### [DOCUMENT EXCERPT]
---

[EDITOR'S NOTE: This case is unpublished as indicated by the issuing court.]MEMORANDUM OF DECISION ON PLAINTIFFS' MOTION FOR SUMMARY JUDGMENT The plaintiffs wish to use land they own in a manner that is contrary to a restrictive covenant and are uncertain of their right to do so. Hence, on December 7, 1995, the plaintiff's filed this declaratory judgment action seeking to determine the legal effect of the restrictive covenant upon their land.
On July 10, 1996, the plaintiffs filed a motion for summary judgment. Therein, the plaintiffs claim that there remains no genuine issue of material fact, and the material facts reveal that, as a matter of law, the plaintiffs are not bound by the restrictive covenant because the covenant was not made by the plaintiffs and the covenant does not run with the land.1
"Practice Book § 384 provides that summary judgment shall be rendered forthwith if the pleadings, affidavits and any other proof submitted show that there is no genuine issue as to any material fact and that the moving party is entitled to judgment as a matter of law.' (Internal quotation marks omitted.) Millerv. United Technologies Corp., 233 Conn. 732, 744-45, 660 A.2d 810 (1995). `In deciding a motion for summary judgment, the trial court must view the evidence in the light most favorable to the nonmoving party. . . .' (Internal quotation marks omitted.) Id., 745 . `The party seeking summary judgment has the burden of showing the absence of any genuine issue [of] material facts which, under applicable principles of substantive law, entitle him to a judgment as a matter of law; D.H.R. Construction Co. v.Donnelly, 180 Conn. 430, 434, 429 A.2d 908 (1980); and the party opposing such a motion must provide an evidentiary foundation to demonstrate the existence of a genuine issue of material fact. Practice Book § 381.' (Internal quotation marks omitted.)Suarez v. Dickmont Plastics Corp., 229 Conn. 99, 105,639 A.2d 507 (1994)." Doty v. Mucci, 238 Conn. 800, 805-06, 679 A.2d 945 (1996).
The evidence establishes that the plaintiffs were not parties to the making of the restrictive covenant. The restrictive covenant was agreed to in writing on June 4, 1942, by Stonegate, CT Page 9046 Inc. (Stonegate) and The Modern Development Co. (Modern). See Plaintiffs' EXhibit D in Support of the Motion for Summary Judgment (certified copy of the agreement) (hereinafter Plaintiffs' Exhibit D).2 By the express terms of the restrictive covenant three adjoining parcels of land were made subject to the covenant's force, two of which, according to the restrictive covenant, were owned by Modern, the other by Stonegate. See Id., (wherein Modern and Stonegate acknowledge ownership); see also Affidavit of Attorney John R. Curran (Curran Affidavit) ¶¶ 17-19 (land records confirm the acknowledged ownership on the date of the restrictive covenant). The plaintiffs are successors in interest to a large portion of one of the parcels that was owned by Modern and made subject to the restrictive covenant. The issue raised by the plaintiffs is whether the restrictive covenant runs with the land and binds the plaintiffs to its terms as successors in interest to Modern.

---

[Data extracted from a collection]
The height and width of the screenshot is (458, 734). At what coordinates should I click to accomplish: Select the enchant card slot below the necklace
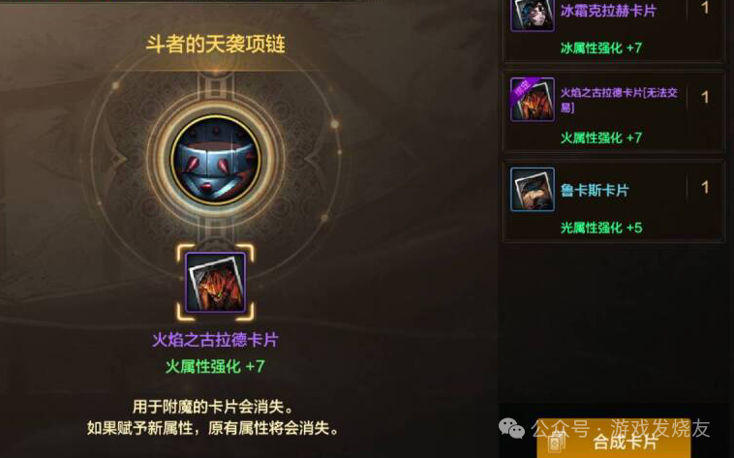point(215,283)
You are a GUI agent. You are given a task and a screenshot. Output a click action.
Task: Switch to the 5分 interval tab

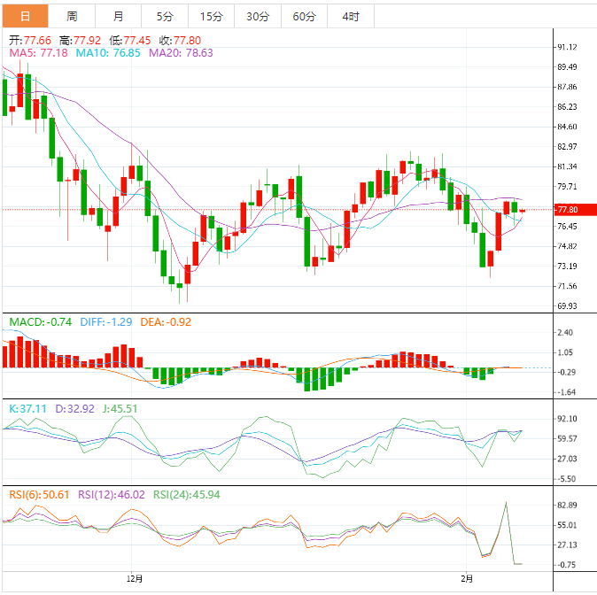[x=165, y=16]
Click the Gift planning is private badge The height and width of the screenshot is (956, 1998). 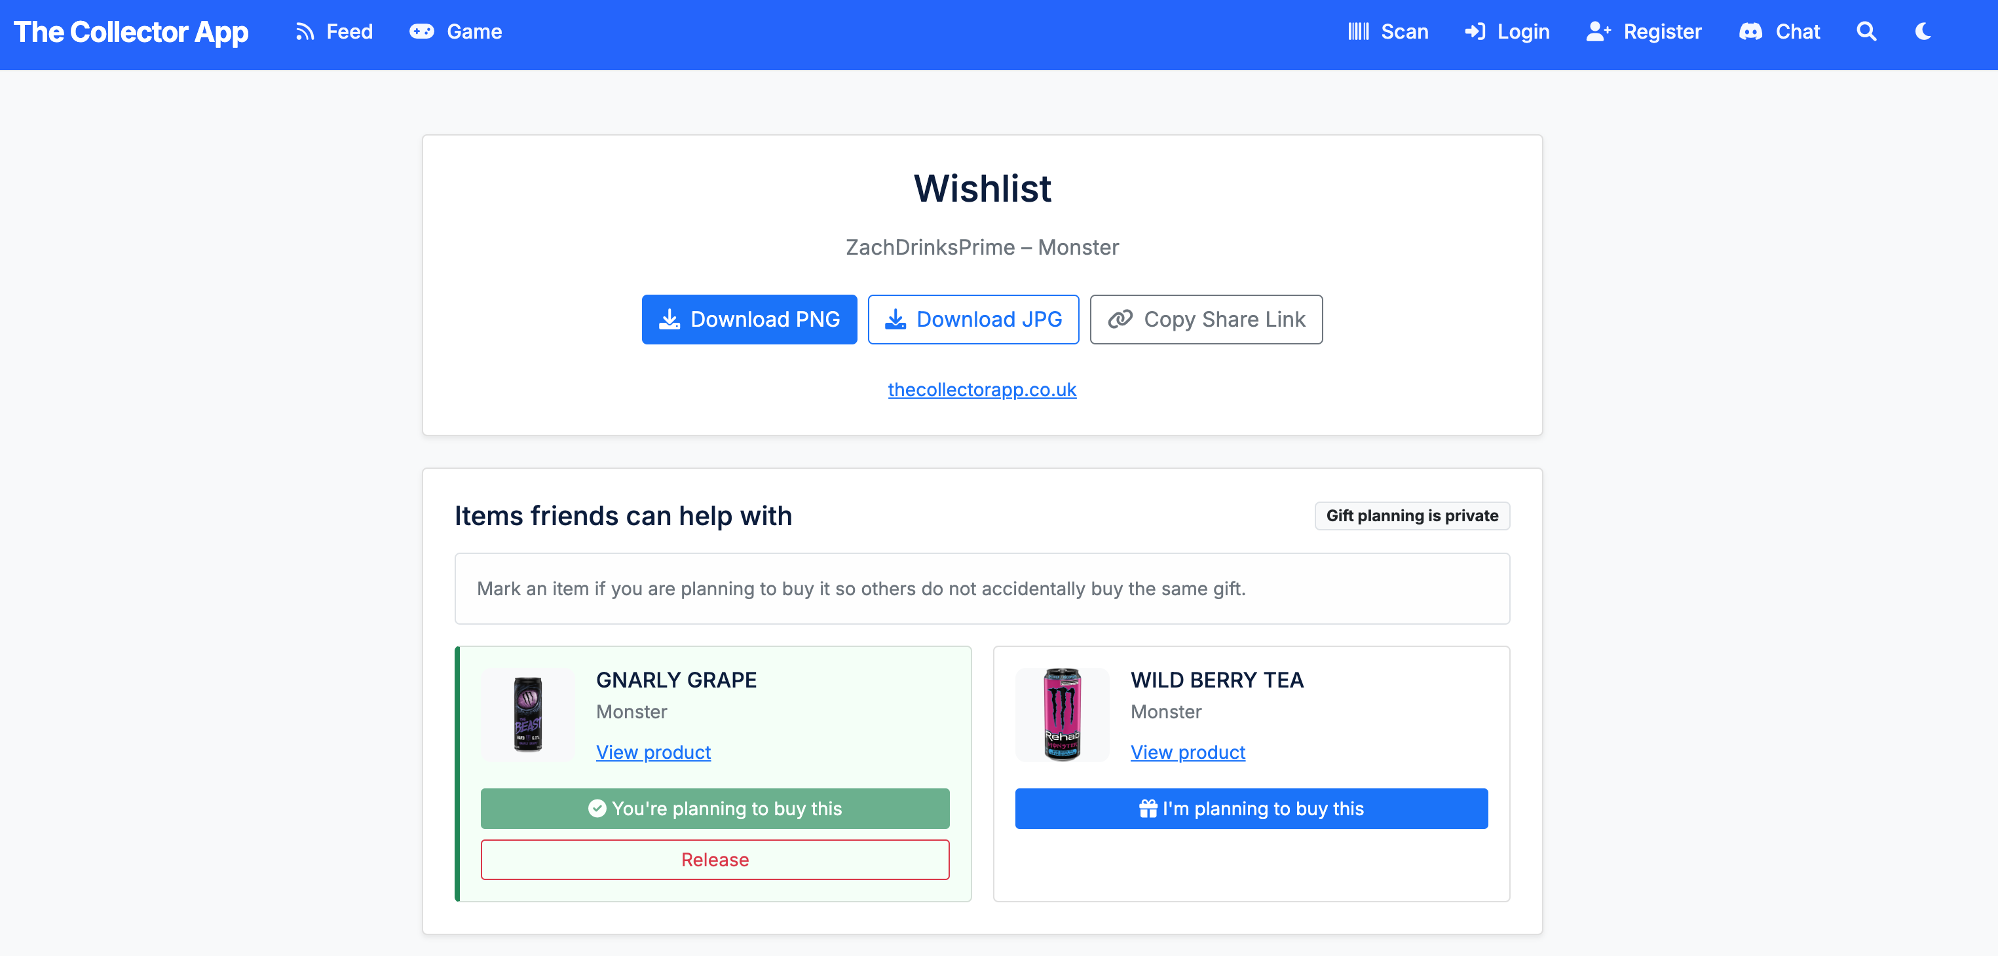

---

Write the next part of the memorandum on the restrictive covenant, picking up after its last sentence. The rows have no connection to the memorandum on the restrictive covenant.

In order for a covenant to run with the and, certain prerequisites must be satisfied. See, e.g., Restatement, Property § 530-537. The plaintiffs argue that when Modern and Stonegate entered into the restrictive covenant they failed to satisfy two of the prerequisites required for a covenant to run with the land, namely, that (1) "the transaction of which the covenant is a part includes a transfer of an interest in land which is either benefited or burdened thereby, or the covenant is made in the adjustment of the mutual relationships arising out of the existence of an easement held by one of the parties in the land of the other."; see Carlson v. Libby, 137 Conn. 362, 368,77 A.2d 332 (1950), citing Restatement, Property, § 534; and (2) the covenant touches and concerns the land involved to the extent that it materially affects the value of the land. See id.
Taking the claimed insufficiencies in reverse order, the plaintiffs assert that "[w]hen Stonegate and Modern entered into the [covenant] or at any time before or after its execution it cannot be said that its existence `materially affected the value' of the land." Plaintiffs' Memorandum in Support, p. 6. The plaintiffs, however, fail to provide any analysis to support their assertion that the covenant does not materially affect the value of the land subject to its terms. The court therefore cannot conclude that the evidence submitted establishes that there remains no genuine issue of material fact as to whether the covenant affects or affected the value of the plaintiffs' land.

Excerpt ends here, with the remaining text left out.